::: Data for review :::

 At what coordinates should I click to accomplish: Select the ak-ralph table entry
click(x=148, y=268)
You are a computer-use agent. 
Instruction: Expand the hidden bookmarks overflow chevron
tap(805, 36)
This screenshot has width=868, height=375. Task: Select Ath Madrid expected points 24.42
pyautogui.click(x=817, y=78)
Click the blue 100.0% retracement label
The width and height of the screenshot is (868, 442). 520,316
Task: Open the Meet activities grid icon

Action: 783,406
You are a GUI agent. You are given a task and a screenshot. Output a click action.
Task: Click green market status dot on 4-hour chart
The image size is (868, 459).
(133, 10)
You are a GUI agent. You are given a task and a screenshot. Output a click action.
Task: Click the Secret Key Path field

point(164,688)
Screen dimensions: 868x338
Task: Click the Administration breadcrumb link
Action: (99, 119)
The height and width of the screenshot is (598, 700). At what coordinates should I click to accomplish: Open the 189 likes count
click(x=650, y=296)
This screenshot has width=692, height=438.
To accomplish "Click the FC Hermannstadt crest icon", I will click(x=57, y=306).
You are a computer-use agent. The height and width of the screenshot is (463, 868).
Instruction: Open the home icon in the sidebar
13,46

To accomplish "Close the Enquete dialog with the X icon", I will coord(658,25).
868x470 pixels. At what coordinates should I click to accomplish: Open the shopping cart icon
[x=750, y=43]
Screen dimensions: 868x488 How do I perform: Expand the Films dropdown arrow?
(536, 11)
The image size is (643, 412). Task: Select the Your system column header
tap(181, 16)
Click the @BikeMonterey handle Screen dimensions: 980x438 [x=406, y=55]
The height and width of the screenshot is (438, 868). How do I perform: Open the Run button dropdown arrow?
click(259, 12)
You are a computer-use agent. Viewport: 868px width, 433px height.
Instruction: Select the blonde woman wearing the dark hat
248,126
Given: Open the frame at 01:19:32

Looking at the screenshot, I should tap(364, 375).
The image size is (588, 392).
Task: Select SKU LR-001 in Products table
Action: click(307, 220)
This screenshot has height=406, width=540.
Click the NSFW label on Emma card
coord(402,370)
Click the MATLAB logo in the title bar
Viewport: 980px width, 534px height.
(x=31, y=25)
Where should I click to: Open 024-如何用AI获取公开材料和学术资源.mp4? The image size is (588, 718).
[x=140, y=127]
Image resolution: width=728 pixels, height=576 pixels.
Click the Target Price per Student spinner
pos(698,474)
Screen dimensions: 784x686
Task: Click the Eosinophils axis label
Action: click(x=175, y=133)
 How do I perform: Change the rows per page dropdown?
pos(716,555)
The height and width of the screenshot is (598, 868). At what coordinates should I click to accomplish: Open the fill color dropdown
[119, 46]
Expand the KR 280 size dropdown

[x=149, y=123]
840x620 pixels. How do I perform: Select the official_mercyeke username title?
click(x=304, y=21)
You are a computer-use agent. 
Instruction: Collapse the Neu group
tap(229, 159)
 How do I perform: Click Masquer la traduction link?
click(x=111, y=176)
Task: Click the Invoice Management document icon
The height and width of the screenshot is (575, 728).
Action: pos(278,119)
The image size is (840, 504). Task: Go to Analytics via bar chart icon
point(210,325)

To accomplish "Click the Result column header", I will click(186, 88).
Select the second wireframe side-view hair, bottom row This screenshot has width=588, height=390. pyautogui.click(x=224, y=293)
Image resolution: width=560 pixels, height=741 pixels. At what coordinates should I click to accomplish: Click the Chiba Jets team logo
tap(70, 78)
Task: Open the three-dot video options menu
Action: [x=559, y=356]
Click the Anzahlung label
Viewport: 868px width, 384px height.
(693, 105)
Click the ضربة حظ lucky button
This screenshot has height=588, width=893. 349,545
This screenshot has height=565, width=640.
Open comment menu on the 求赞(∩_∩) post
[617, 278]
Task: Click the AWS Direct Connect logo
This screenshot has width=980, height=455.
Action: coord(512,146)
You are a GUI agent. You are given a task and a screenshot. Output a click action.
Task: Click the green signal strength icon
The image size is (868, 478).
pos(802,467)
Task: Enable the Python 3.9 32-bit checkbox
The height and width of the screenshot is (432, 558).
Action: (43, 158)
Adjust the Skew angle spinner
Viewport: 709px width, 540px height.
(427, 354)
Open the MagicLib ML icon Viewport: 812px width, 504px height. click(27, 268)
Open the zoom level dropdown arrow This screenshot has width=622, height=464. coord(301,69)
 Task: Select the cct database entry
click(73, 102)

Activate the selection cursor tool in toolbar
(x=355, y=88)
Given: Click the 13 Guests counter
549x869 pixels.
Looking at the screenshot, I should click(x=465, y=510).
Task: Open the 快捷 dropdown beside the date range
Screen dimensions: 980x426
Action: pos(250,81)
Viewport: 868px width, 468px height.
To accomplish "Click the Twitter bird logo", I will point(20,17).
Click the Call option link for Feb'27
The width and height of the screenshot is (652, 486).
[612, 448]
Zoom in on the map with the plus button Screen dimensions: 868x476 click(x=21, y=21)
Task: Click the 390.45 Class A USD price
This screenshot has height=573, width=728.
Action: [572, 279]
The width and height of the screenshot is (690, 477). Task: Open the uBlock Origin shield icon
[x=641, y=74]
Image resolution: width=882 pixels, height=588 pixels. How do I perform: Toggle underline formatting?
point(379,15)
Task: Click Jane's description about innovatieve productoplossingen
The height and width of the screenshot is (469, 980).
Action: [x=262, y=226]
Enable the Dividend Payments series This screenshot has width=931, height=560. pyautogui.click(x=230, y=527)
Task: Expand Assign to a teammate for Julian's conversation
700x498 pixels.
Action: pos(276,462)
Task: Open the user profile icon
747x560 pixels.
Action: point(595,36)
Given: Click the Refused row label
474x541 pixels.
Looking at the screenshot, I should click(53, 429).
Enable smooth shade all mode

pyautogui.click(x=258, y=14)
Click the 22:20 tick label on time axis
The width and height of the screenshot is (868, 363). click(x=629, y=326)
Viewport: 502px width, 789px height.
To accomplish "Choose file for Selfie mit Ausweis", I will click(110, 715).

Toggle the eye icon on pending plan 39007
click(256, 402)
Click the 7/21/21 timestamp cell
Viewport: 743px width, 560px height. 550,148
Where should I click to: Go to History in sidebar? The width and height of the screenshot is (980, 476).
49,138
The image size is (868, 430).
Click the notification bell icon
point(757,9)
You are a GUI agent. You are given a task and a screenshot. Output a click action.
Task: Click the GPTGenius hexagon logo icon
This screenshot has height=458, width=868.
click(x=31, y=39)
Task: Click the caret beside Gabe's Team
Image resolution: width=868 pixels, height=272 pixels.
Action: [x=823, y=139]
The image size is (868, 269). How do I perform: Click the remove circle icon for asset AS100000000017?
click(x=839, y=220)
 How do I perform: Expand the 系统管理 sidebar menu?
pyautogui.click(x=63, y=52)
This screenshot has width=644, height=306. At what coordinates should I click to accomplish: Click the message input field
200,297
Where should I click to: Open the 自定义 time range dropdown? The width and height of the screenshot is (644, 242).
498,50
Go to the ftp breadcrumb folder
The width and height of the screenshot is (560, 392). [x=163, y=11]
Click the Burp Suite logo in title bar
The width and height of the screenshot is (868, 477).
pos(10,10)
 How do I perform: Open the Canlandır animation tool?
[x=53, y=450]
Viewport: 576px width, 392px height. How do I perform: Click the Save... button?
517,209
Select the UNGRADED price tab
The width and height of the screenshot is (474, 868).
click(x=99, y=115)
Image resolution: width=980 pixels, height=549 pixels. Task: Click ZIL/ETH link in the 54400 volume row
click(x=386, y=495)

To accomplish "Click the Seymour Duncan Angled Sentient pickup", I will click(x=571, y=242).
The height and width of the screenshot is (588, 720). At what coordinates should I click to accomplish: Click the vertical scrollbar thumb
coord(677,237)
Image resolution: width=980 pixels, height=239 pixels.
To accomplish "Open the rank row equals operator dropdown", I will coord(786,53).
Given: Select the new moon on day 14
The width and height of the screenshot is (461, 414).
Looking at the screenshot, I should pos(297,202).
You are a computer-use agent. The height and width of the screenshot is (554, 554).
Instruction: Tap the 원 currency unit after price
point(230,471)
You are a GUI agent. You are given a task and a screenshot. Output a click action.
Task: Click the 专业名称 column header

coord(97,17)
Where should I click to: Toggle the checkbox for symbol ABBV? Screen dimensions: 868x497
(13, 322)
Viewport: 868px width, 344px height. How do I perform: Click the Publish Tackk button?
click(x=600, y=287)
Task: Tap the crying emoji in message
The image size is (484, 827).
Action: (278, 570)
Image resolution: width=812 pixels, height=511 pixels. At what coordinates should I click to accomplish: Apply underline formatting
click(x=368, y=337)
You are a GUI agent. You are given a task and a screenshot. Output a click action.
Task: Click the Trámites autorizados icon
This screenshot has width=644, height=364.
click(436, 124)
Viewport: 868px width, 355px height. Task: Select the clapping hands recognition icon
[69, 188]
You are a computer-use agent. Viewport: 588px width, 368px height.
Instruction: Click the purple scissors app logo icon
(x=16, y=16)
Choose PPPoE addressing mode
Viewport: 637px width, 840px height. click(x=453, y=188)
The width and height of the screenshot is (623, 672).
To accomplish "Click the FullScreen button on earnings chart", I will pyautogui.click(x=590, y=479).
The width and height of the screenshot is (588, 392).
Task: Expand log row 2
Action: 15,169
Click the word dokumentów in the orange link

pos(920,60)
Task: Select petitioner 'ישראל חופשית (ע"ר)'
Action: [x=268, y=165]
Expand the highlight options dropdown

:::

## Prompt
Show the lines in the entries above that include the string "beside".

## Response below
Task: Open the 快捷 dropdown beside the date range
Task: Click the caret beside Gabe's Team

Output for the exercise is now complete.